Bu Sue Kiesewetter
FAIRFIELD - "Please do something," was the plea of numerous Fairfield residents Monday who were flooded after heavy rains this month.
Many of the more than 100 residents who came to City Council told of mature trees falling on Suffolk Drive into Pleasant Run Creek. They told of 2 feet of raw sewage in homes on Happy Valley Drive and of mold now growing on interior house walls on Banker Drive.
For more than two hours, the council listened to story after story of devastation caused by flooding along the creek and its tributaries. Residents said many back yards continue to crumble into the creek and its tributaries.
They asked for help to prevent future flooding.
"We got everything but the locusts, and they were afraid to come," said Don Hardin, who has a business on Winton Road. "You call it Pleasant Run Creek - I call it Hell's Creek."

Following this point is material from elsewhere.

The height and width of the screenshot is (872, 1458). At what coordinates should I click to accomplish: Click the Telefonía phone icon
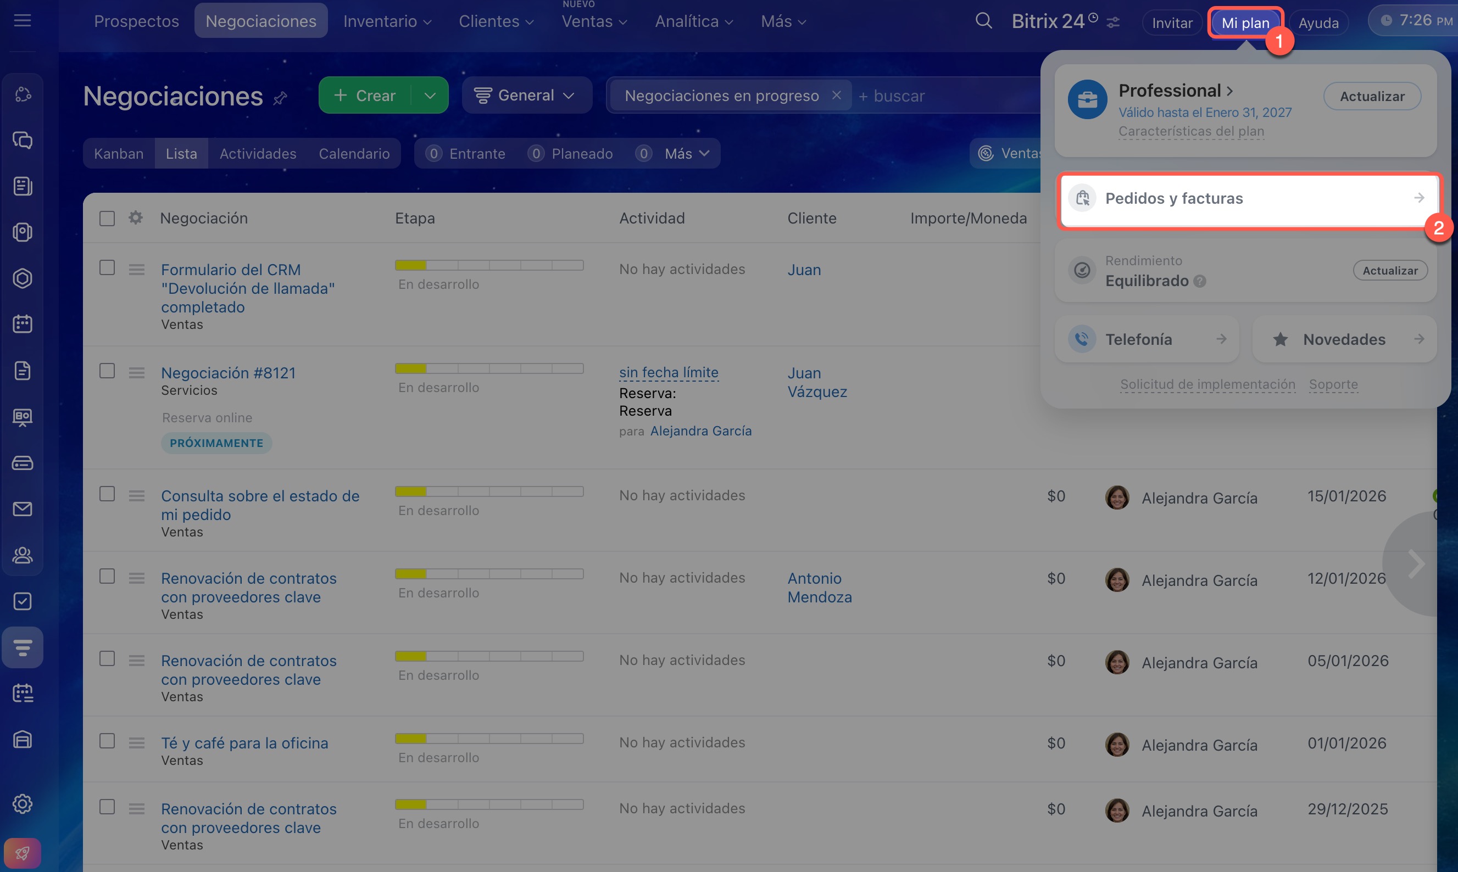click(x=1081, y=339)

Added Rick Schaffer of Palmetto Drive, "They call it an act of God. I call it an act of ignorance."
Two-thirds of the acreage that drains into the first of two city-built basins to control flooding is in Hamilton County. And 56 percent of the property that drains into the second basin comes from Hamilton County property, said Jim Turner, Fairfield's city engineer.
Mayor Erick Cook said the city would probably have additional engineering studies done to look at the problem.

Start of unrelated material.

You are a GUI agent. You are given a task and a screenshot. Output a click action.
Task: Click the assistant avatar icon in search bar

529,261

"There needs to be more collaboration on a regional basis with Hamilton County to get the water to the Great Miami River," he said.
In a June 19 report to the council about the June 14 floods, Turner wrote that 1,160 of the 2,066 acres that drain into the basin at the North Trace Executive Golf Course is Hamilton County property. And 2,050 of the 3,080 acres that drain into the basin off Henesy Drive, where it intersects Monica Drive, is Hamilton County property.
That's significant, he said, because it rained in Hamilton County first before the storm hit Fairfield about 6 p.m.
"The heaviest rainfall from this storm appeared to occur near the Butler-Hamilton County line and in northern Hamilton County," Turner wrote.
"Rainfall in Hamilton County can cause flooding problems for Fairfield because a significant portion of the Pleasant Run Creek watershed is located in Hamilton County."
The city has spent $22.3 million to build two retention basins, replace four bridges, make sewer improvements and do work along Pleasant Run Creek.
That work, city officials said, prevented worse damage because the June 14 storm reached the magnitude of a 100-year storm in part of the city - similar to an August 1979 flood that affected 200 homes and businesses, doing $1.1 million in damage.
The June 14 storm caused damage to nearly 100 homes, with damage estimated at $1.5 million, according to Fire Chief Don Bennett.
When compared to the last flood two years ago, there was significantly more water in the basins, Turner said.
The golf course basin was 3.5 feet higher this month, and the Henesy Drive site had 2.5 feet more water than it did in June 2001.
Water was 1.8 feet higher this time at the Augusta Boulevard bridge and 2.6 feet higher at the Winton Road bridge near the fire station. Higher water was also reported at the John Gray Road bridge and along Resor Road near the soccer fields.
Four years ago, the city proposed to build a levee along the creek between Resor and Nilles roads at a cost of about $5 million to protect about 150 homes from a 100-year-storm. But the project never moved forward because a majority of property owners refused to grant the city easements for the project.